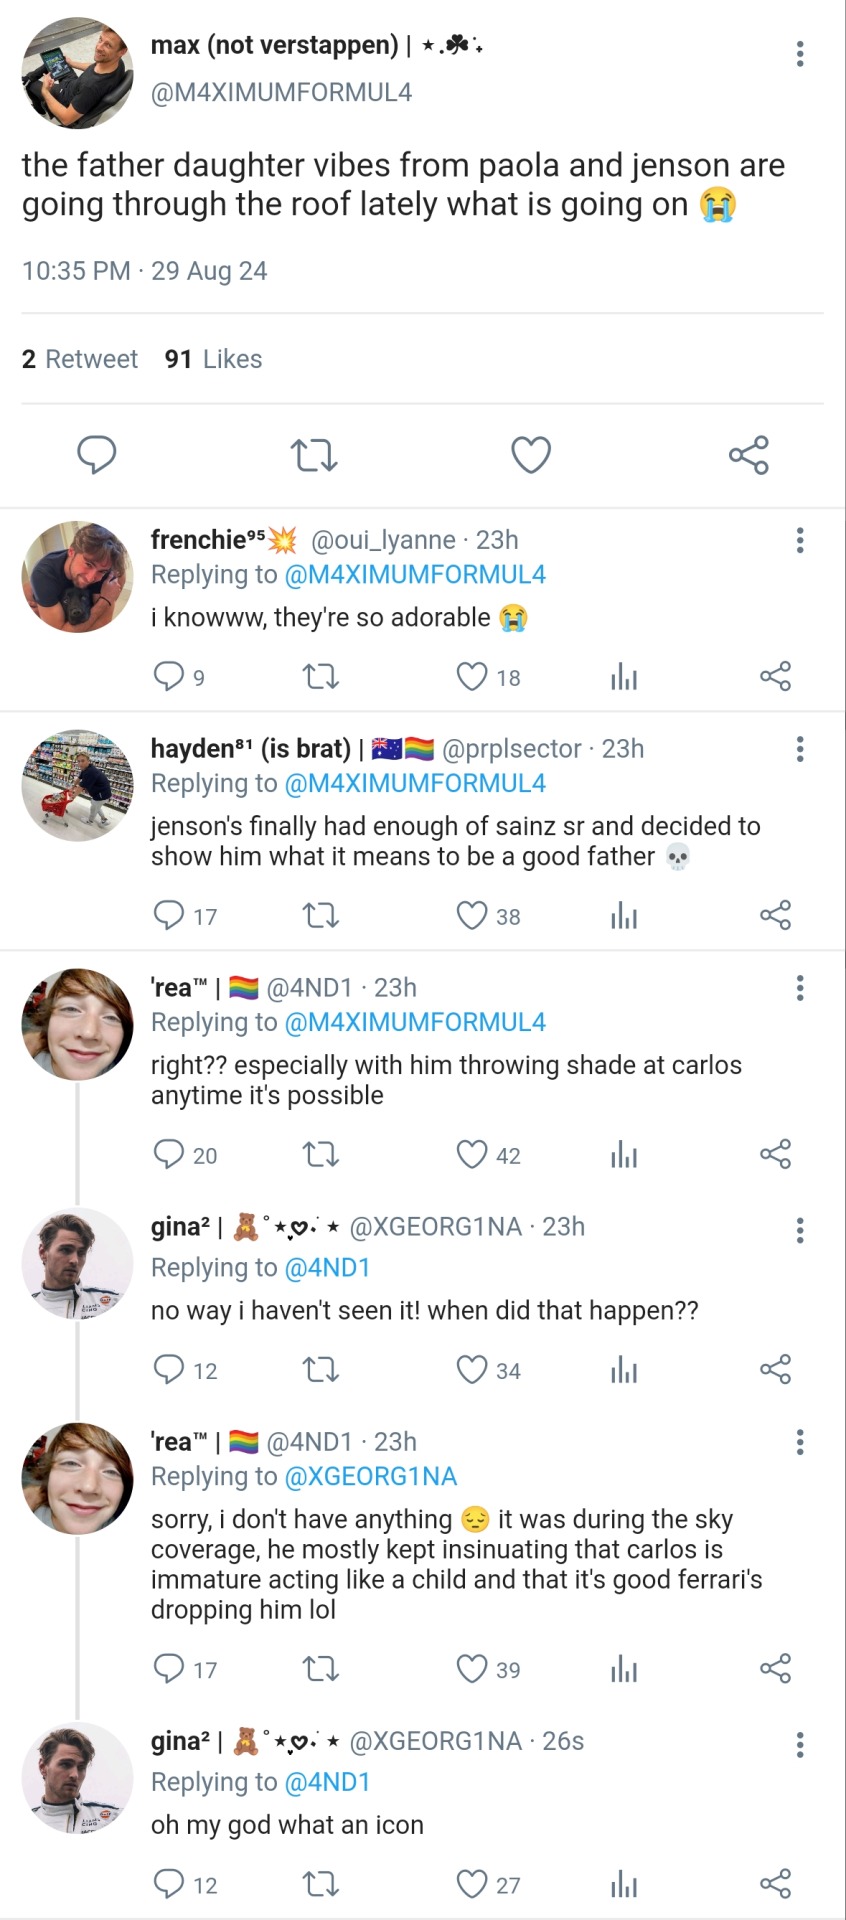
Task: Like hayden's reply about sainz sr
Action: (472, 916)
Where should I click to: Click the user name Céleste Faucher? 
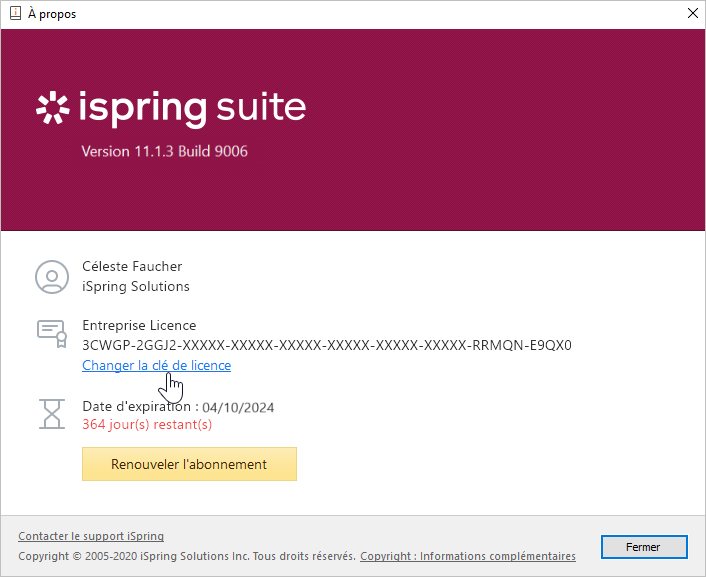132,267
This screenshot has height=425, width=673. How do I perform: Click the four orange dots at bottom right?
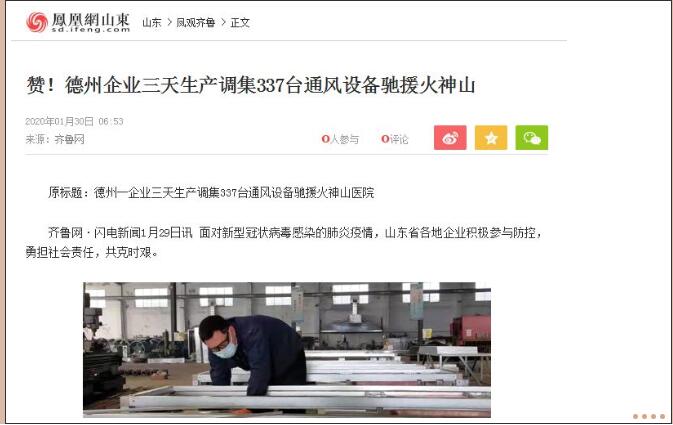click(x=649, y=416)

□ □ □ □

[Exercise aim]
All lines from the one containing "This screenshot has" through the end of the data are to be restated exactly, with nothing else and without the pictures.

[Output of the task]
This screenshot has height=425, width=673. How do I perform: Click the four orange dots at bottom right?
click(x=649, y=416)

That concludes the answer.